Monsanto got the agriculture and pharmaceutical businesses, the related research facilities, the headquarters complex in Creve Coeur, a lighter debt load - a debt-to-earnings ratio of 1 to 4.17 - and a procession of merger and acquisition suitors.

Last year, Monsanto merged with Pharmacia Corp., based in Peapack, N.J., which later spun off the agriculture business as a new Monsanto Co. It might be the new Monsanto, but it's still saddled with the old litigation in Florida. Monsanto referred questions about the suit to Solutia.

Hunter, the Solutia president, said his company still is offering "substantial medical benefits to our retirees, by consolidating 14 plans into a single plan and by asking retirees to share a part of the cost of providing medical coverage, in much the same way as active employees already do today."

Lewis Gamble, 73, of Greenville, S.C. , said the medical plan cost him and his wife $1,596 last year. Their medical costs, including premiums and bills not covered by Medicare, were $1,913.

The former Monsanto plan would have paid $1,116 of the bills with no premium, Gamble said. By contrast, Solutia's plan covered $38.09 in bills and charged the couple an annual premium of $480.

"My wife has had just about every kind of surgery there is - a double bypass, back surgery twice - plus she's diabetic," Gamble said. "I found out I have prostate cancer. And all this time, we've been going through this legal battle while we have the pressure of our health problems."

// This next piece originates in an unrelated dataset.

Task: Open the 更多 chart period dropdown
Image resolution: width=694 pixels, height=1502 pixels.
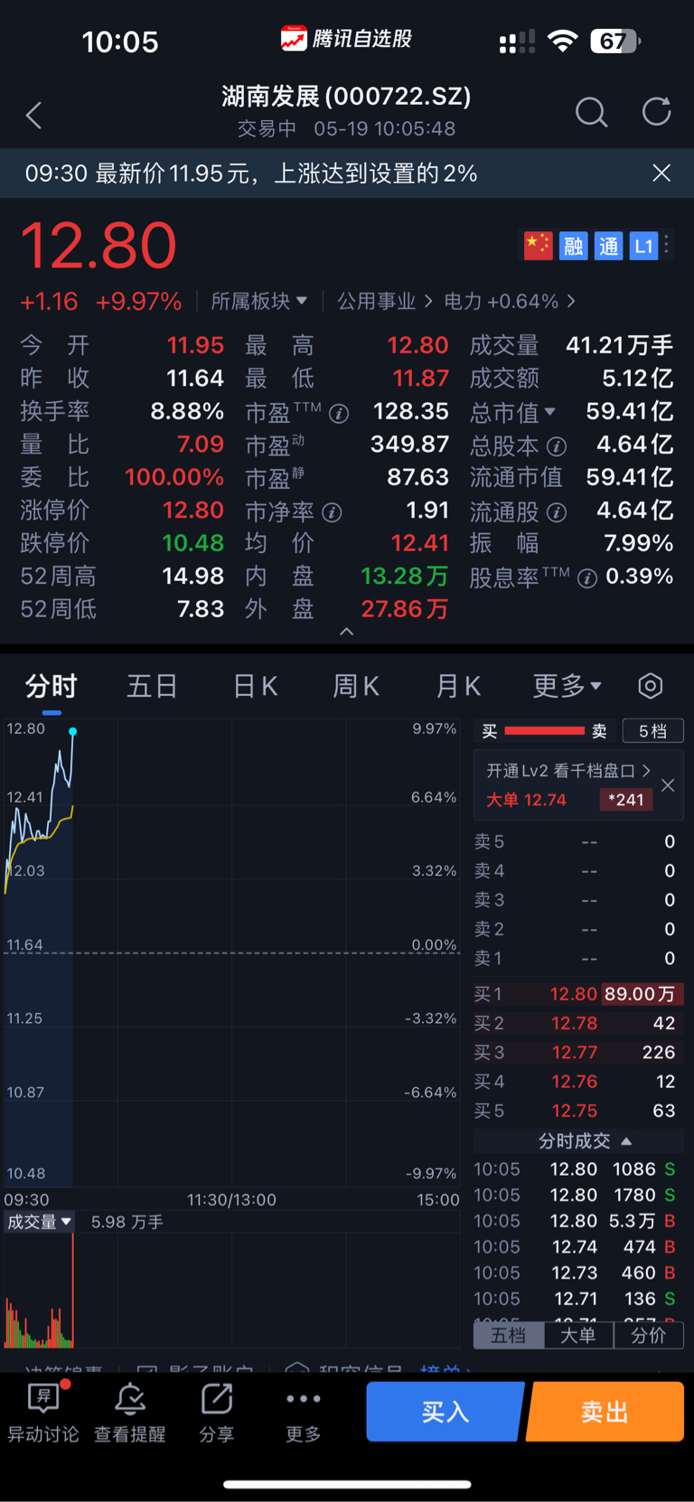Action: [567, 686]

Gamble was hired at the Pensacola plant in 1961 and retired in 1984 from the marketing department.

"We'd always been told we'd have medical benefits for us and our spouse for the rest of our lives," Gamble said. "They kept their word from 1961 until they spun us off."

(The suit between Solutia Inc. and retirees divides the former workers into five classes -- two representing union retirees and three representing former salaried employees -- based on when they retired. The retirees' law firm, White & Case LLP, has set up a toll-free line, 1-888-869-8390, offering updates and letting callers leave a message and a phone number.)